■ Problem requirements:
Transcribe each of the records below exactly, excluding all pictures.

■ Data for this task:

★ ★ ★ ★ ★

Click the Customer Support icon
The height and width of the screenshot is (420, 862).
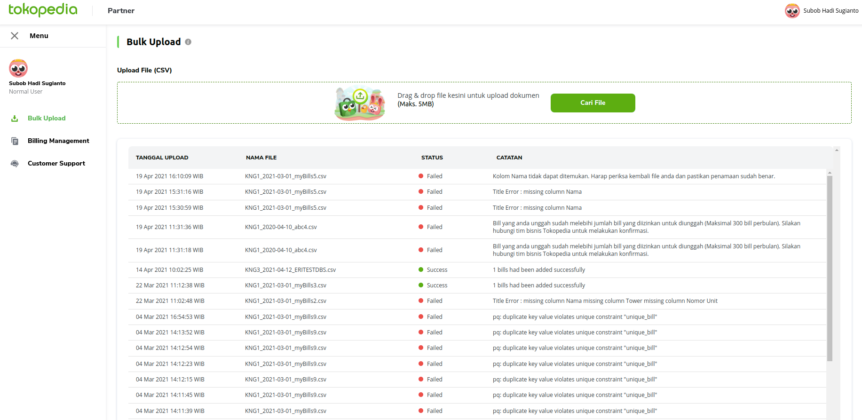(x=15, y=163)
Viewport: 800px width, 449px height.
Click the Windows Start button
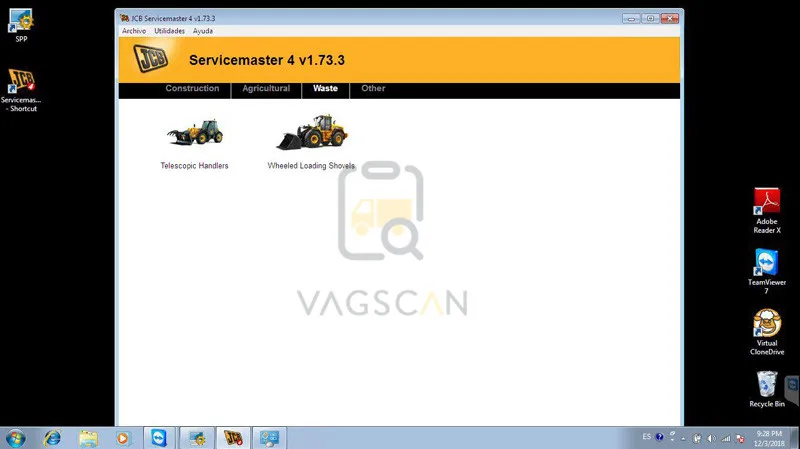click(15, 438)
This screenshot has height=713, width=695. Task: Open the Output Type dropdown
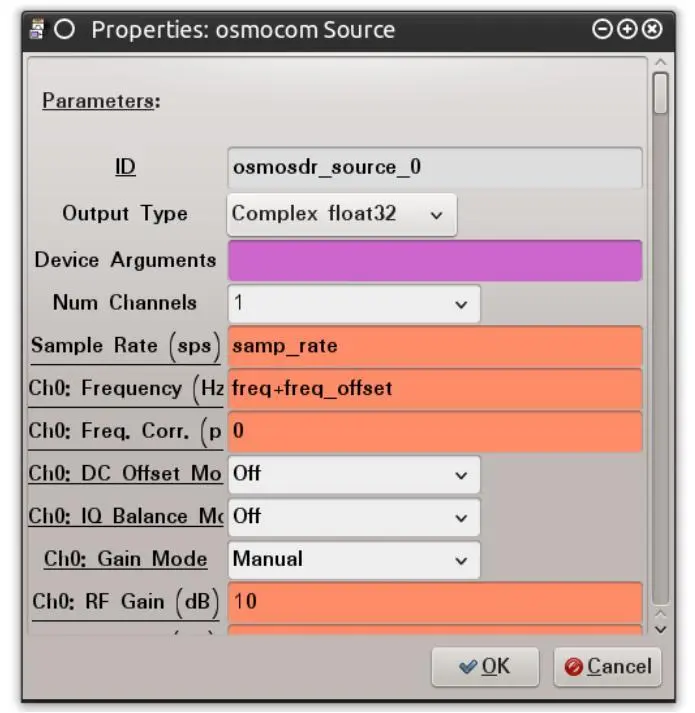(342, 214)
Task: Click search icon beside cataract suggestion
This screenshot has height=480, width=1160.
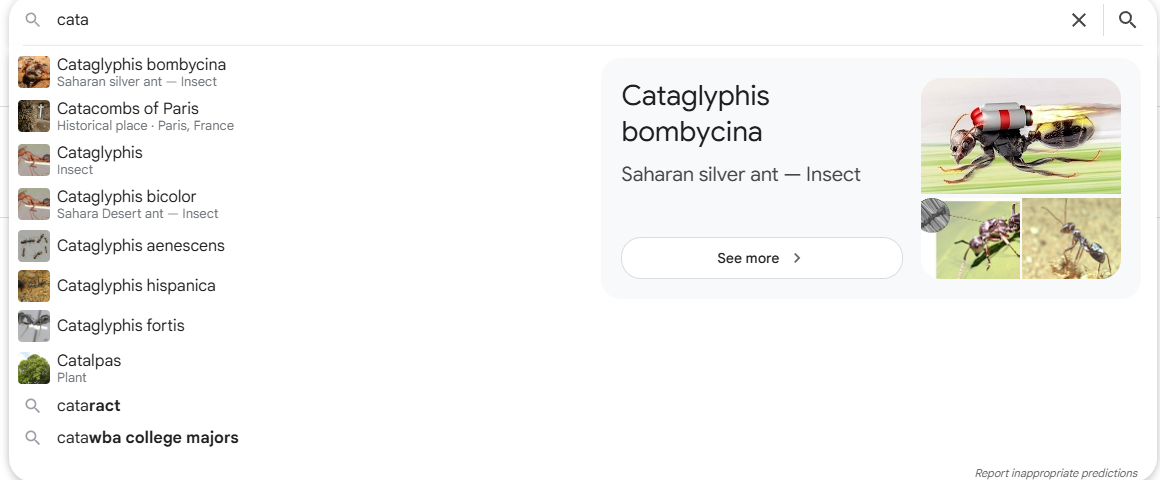Action: point(33,406)
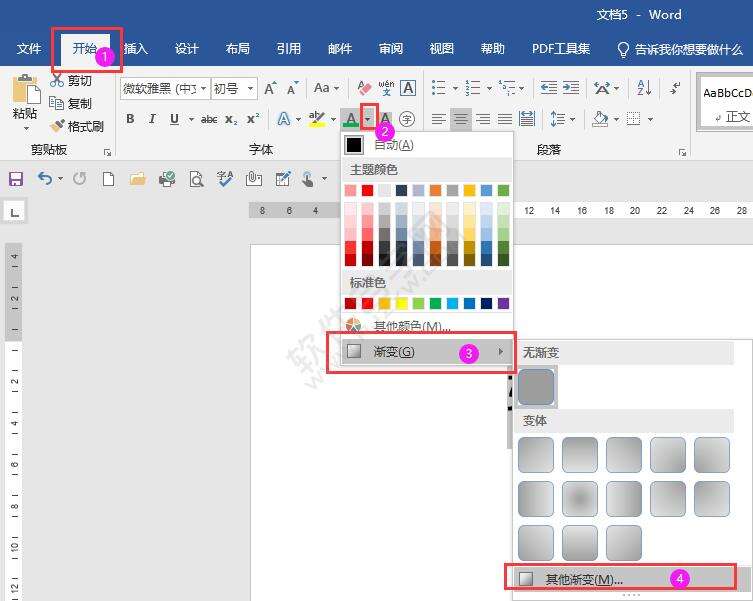Click the Copy icon in clipboard group
The width and height of the screenshot is (753, 601).
(58, 103)
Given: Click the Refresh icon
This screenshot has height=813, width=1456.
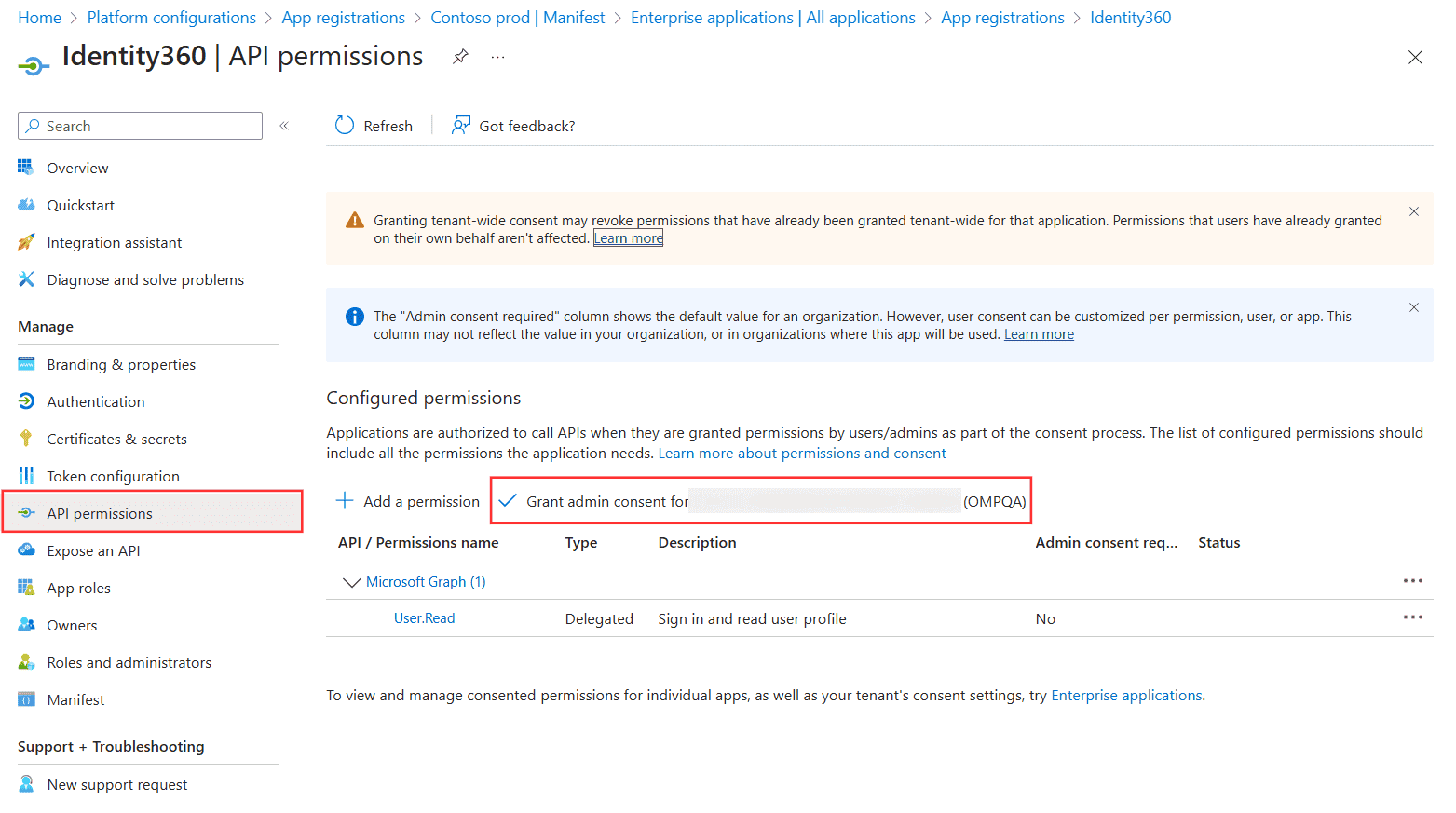Looking at the screenshot, I should click(344, 125).
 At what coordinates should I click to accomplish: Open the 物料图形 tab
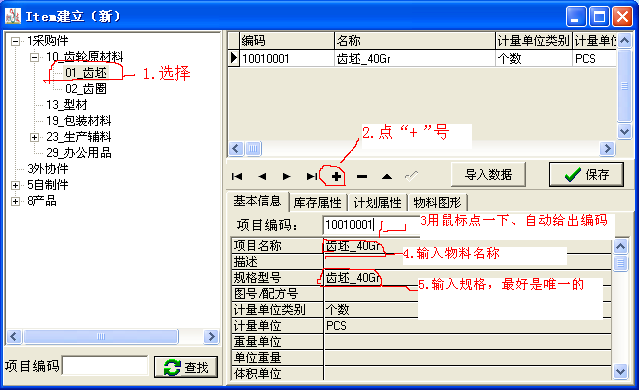(x=437, y=203)
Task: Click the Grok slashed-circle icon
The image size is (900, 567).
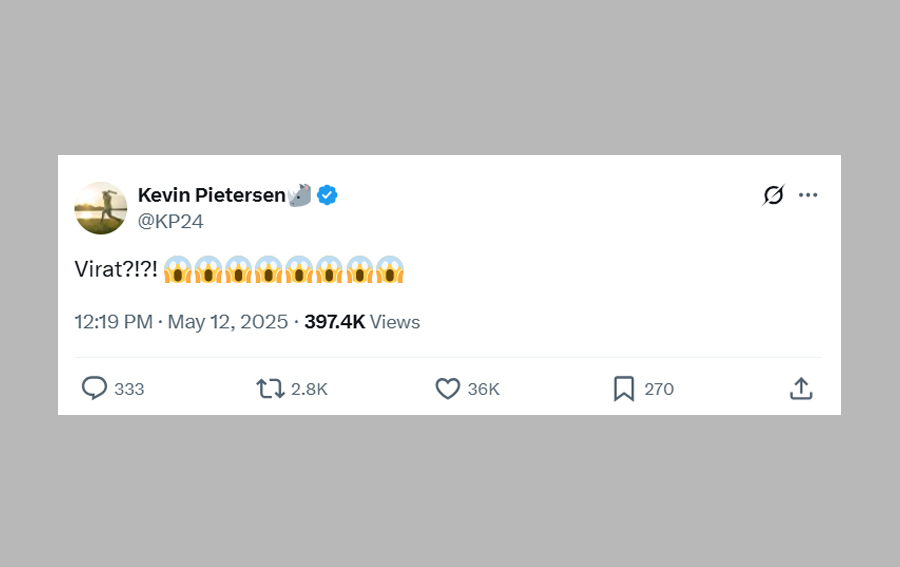Action: [x=773, y=195]
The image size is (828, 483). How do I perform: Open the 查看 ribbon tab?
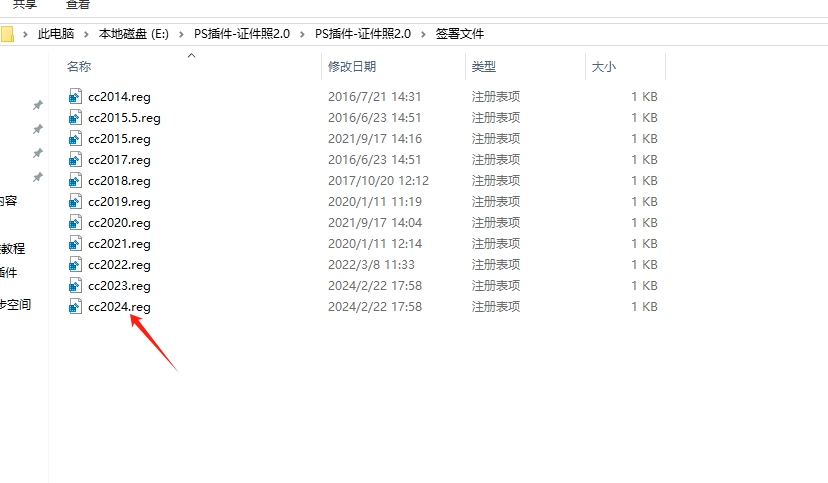(78, 4)
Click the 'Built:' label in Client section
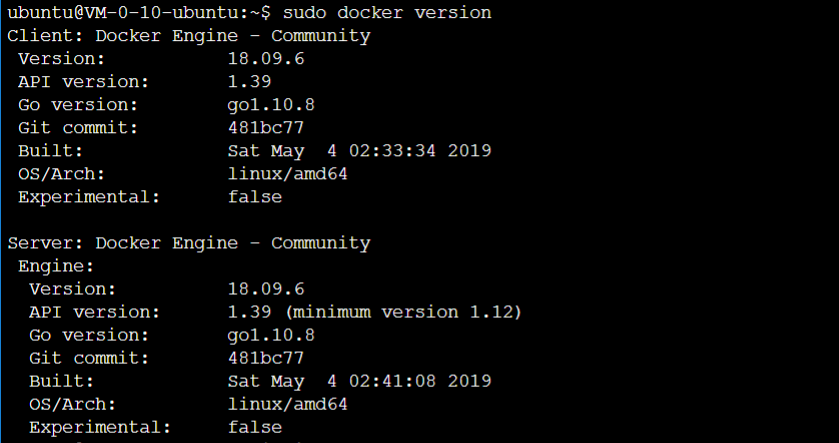Viewport: 839px width, 443px height. 50,151
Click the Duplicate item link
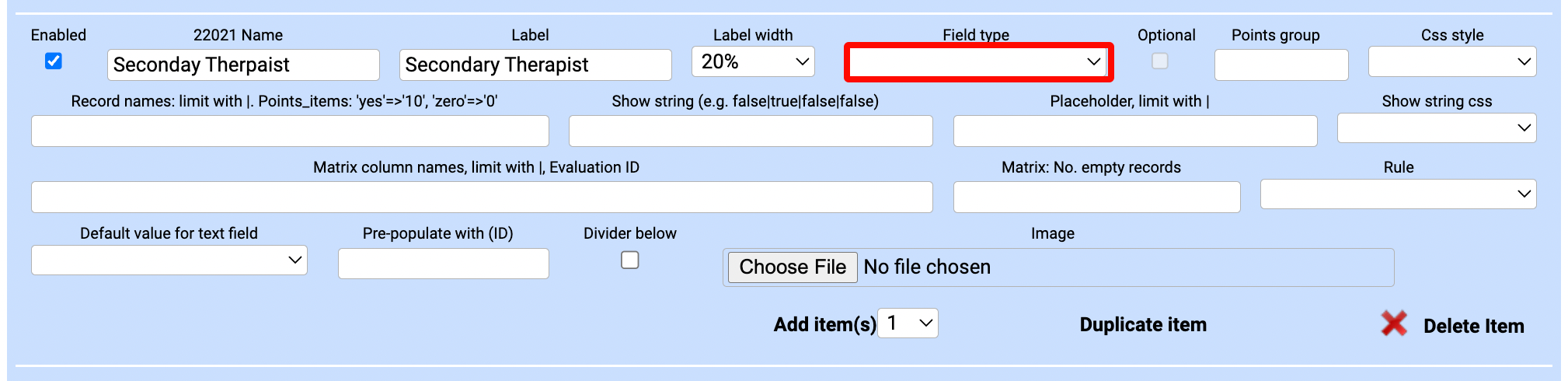The width and height of the screenshot is (1568, 381). (x=1143, y=325)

★ ★ ★ ★ ★

■ Output for this task:
Click the Customer Support icon
The height and width of the screenshot is (420, 862).
(x=15, y=163)
Viewport: 800px width, 449px height.
Click the Windows Start button
click(15, 438)
This screenshot has height=713, width=695. Task: Open the Output Type dropdown
(342, 214)
Task: Click search icon beside cataract suggestion
This screenshot has height=480, width=1160.
Action: point(33,406)
Click the Copy icon in clipboard group
The width and height of the screenshot is (753, 601).
(58, 103)
Given: Click the Refresh icon
This screenshot has height=813, width=1456.
Looking at the screenshot, I should click(344, 125).
 At what coordinates should I click to accomplish: Open the 物料图形 tab
(x=437, y=203)
Task: Click the Grok slashed-circle icon
The image size is (900, 567).
Action: [x=773, y=195]
The image size is (828, 483). How do I perform: Open the 查看 ribbon tab?
(78, 4)
Click the 'Built:' label in Client section
Viewport: 839px width, 443px height. 50,151
Click the Duplicate item link
The width and height of the screenshot is (1568, 381). (x=1143, y=325)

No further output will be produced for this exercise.